## SOURCE DOCUMENT
++++++++

04 January 2014

‘Ye who now will bless the poor
shall yourselves find blessing’

The tide covered the sands and there were no cars on the beach at Dollymount after last night’s storm (Photograph: Patrick Comerford, 2014)

Patrick Comerford

It seems every piece of coastline on these islands took a battering over the last few days, and that nowhere escaped the high tides, the gales and the storms.

This afternoon, council workers were diligently reinforcing the sea defences along the coastline in Clontarf after yesterday’s heavy battering, moving and replacing sandbags and clearing away some of the heavier debris that has been deposited along the seafront.

But the sunshine was strong despite the low temperatures, and I could feel the strength of the sun against my face as I walked across the wooden bridge at Dollymount and along the Bull Wall that link Clontarf with the Bull Island.

Walking along the wooden bridge connecting Clontarf and the Bull Island (Photograph: Patrick Comerford, 2014)

On my regular beach walks, I constantly wonder why local authorities allow cars onto our beautiful beaches. The breach at Dollymount is firm and flat and stretches for 5 km, and it is said many Dubliners learned to drive on this beach at low tide.

However, there were no cars on the beach early this afternoon. Traffic across the wooden bridge was slow, and cars could get no further than the entrance to the Royal Dublin Golf Club. The popular, narrow, sandy access to beach used like a road at weekends by motorists to gain access to the beach was now like a river as the waves continued to push the water in past the sand dunes.

A redundant warning at Dollymount this afternoon: ‘Emergency Access No parking This Side’ (Photograph: Patrick Comerford)

The signs on the northern side of the passageway read: “Emergency Access No parking This Side.” But with the long grass banked up behind the new flow of water this looked more like a reminder of the canal leading from the Bay of Fethiye into Çaliş in south-west Turkey.

++++++++

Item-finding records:
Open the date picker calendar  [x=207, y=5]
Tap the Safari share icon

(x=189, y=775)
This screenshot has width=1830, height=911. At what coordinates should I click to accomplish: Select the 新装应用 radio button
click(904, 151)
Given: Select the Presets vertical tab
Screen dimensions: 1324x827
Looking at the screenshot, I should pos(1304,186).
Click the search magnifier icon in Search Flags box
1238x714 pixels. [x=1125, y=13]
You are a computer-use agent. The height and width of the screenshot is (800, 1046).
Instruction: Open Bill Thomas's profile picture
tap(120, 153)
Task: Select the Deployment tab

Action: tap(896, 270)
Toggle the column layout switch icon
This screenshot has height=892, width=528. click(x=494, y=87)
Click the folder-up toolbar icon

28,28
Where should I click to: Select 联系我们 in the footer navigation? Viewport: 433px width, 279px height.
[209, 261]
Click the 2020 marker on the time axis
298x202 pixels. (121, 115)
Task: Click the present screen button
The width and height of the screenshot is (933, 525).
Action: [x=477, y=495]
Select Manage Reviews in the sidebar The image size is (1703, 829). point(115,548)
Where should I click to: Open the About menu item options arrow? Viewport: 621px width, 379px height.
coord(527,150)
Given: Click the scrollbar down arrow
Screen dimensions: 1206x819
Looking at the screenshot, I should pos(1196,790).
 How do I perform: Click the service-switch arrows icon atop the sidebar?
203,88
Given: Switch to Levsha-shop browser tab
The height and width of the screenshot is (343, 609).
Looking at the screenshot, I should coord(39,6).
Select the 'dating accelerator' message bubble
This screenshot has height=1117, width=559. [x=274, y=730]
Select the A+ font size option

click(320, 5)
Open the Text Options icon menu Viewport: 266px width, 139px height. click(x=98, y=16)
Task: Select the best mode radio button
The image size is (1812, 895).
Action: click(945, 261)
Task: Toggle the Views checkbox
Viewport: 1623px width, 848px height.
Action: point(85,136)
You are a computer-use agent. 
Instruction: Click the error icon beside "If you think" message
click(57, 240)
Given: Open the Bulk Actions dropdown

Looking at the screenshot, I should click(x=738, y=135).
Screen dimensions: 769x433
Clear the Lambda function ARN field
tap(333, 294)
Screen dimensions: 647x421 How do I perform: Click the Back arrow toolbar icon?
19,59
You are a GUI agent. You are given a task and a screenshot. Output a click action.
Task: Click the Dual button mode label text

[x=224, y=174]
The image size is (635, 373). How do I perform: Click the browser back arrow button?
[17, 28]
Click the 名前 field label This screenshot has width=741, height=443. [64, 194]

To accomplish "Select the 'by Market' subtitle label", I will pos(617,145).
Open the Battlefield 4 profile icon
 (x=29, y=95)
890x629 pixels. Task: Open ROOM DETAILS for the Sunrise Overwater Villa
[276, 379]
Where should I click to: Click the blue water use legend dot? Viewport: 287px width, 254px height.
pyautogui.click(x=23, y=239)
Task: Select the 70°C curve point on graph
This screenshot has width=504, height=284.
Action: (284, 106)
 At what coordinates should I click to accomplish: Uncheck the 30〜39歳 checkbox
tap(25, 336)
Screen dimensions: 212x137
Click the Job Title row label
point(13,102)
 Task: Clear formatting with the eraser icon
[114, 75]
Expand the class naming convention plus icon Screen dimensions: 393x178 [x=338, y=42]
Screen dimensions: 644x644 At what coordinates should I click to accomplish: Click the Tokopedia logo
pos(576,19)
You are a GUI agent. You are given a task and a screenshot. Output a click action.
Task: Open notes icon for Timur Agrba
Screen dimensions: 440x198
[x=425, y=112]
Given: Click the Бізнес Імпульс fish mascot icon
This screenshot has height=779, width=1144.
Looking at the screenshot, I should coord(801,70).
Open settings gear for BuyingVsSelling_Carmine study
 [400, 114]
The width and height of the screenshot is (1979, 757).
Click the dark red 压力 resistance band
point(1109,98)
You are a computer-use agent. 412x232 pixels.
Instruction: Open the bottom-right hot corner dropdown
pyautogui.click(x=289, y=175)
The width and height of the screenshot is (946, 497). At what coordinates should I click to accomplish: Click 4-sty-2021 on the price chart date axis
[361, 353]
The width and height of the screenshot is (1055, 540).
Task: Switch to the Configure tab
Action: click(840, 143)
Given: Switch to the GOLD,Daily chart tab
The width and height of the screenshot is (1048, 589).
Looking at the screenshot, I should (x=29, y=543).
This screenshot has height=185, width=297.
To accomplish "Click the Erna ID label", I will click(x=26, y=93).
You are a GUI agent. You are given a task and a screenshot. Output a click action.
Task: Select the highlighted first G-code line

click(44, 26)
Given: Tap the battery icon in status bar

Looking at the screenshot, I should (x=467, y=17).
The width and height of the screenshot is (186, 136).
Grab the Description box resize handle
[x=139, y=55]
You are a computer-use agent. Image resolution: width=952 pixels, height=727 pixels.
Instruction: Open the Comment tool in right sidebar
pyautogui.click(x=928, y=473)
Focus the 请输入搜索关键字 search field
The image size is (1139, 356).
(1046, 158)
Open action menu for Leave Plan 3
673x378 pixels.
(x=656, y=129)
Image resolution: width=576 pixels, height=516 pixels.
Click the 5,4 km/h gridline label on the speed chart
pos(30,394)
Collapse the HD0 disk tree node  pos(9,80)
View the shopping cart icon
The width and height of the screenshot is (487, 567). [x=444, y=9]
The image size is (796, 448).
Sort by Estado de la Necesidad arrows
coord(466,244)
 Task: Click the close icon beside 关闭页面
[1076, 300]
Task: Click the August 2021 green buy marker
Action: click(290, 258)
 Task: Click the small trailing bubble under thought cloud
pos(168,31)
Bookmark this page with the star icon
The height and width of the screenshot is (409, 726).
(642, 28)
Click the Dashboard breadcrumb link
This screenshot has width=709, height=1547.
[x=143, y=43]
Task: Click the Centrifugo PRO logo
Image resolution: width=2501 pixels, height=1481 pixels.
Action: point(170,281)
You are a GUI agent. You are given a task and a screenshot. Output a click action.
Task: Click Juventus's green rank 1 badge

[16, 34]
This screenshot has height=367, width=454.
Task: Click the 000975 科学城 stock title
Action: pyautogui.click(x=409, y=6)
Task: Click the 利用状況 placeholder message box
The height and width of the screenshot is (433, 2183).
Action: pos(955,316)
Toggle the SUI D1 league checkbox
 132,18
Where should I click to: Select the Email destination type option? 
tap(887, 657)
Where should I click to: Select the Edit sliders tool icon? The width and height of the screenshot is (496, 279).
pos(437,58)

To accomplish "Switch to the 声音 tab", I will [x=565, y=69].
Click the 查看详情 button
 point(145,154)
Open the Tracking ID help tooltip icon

++++++++

## TASK BRIEF
Answer these questions from the post about the storm at Dollymount:
1. What were council workers doing along the coastline in Clontarf this afternoon?
2. How far could cars get across the wooden bridge?
3. What did the signs on the northern side of the passageway read?

## FINAL RESULT
1. They were reinforcing the sea defences by moving and replacing sandbags and clearing away some of the heavier debris deposited along the seafront.
2. Cars could get no further than the entrance to the Royal Dublin Golf Club.
3. The signs read: "Emergency Access No parking This Side."